» Problems and tasks
(a) Name every user whose name appears as a post header in the gel leisure battery thread, listing each name once.
(b) Rewrite the gel leisure battery thread from "# Gel leisure" up to and including "a cheaper supplier?", changing "Hymer B564" to "Hymer B544".

# Gel leisure battery



## Seeker (Dec 26, 2005)

Hello all

Seems the time is here to swap out my original gel leisure battery from my Hymer B564. It's over 10 years old and is not holding the charge for long.

After hours of research on the web it seems the only option available that matches the required spec and dimensions is the Exide G80 80Ah Gel leisure battery. It's £195 inc delivery from these people: http://www.leisurebatteryshop.co.uk/Exide-G80-80Ah-Gel-Leisure-Battery

Anyone know of any other option or a cheaper supplier?

Many thanks

Harry


----------



## rosalan (Aug 24, 2009)

I went to a talk at the Peterborough Show and discussed with the 'experts' which the best batteries are. They could go on for hours on the topic. An independent review that I got, did not name any batteries but it turns out that Banner make the batteries that came off best. I also learnt that heavy equals best etc etc and that RoadPro were selling Banner (made in Germany or Austria), which are not the cheapest. I too have a Gel battery and apparently Dethleffs fit Banner as do others in the Hymer, Burstner Dethleffs group.
What did put me off the cheaper batteries was the state of the inside following severe electrical testing.
I have nothing to do with anybody but just pass on what the 'experts' discussed.... they were not actually selling batteries, so I listened.

Alan


----------



## steco1958 (Mar 5, 2009)

thebatteryguys.co.uk


----------



## Seeker (Dec 26, 2005)

» Given information
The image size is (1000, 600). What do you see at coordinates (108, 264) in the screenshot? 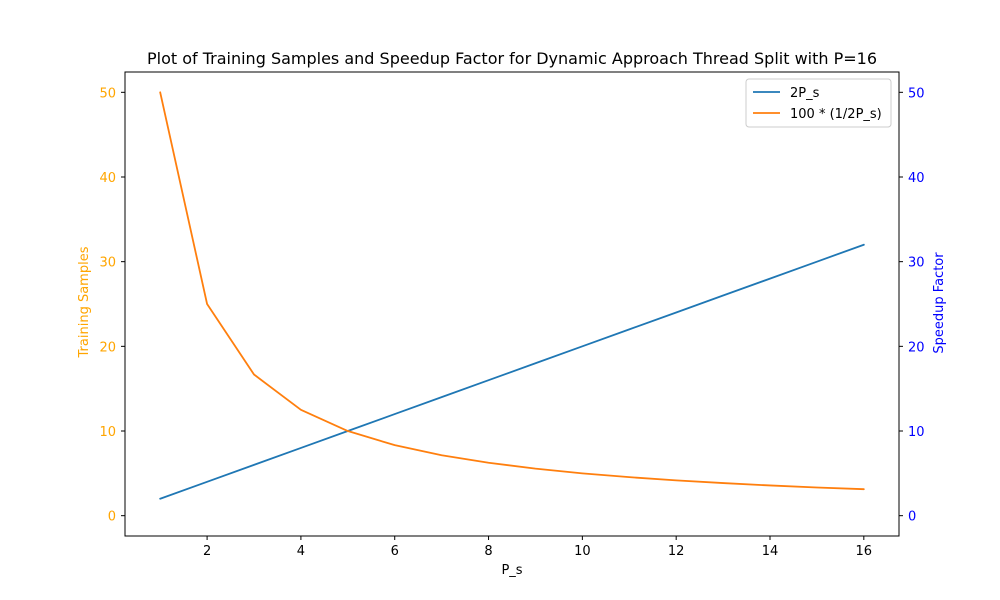
I see `y-left-tick-label: 30` at bounding box center [108, 264].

» Set of answers
(a) Seeker, rosalan, steco1958

(b)
# Gel leisure battery



## Seeker (Dec 26, 2005)

Hello all

Seems the time is here to swap out my original gel leisure battery from my Hymer B544. It's over 10 years old and is not holding the charge for long.

After hours of research on the web it seems the only option available that matches the required spec and dimensions is the Exide G80 80Ah Gel leisure battery. It's £195 inc delivery from these people: http://www.leisurebatteryshop.co.uk/Exide-G80-80Ah-Gel-Leisure-Battery

Anyone know of any other option or a cheaper supplier?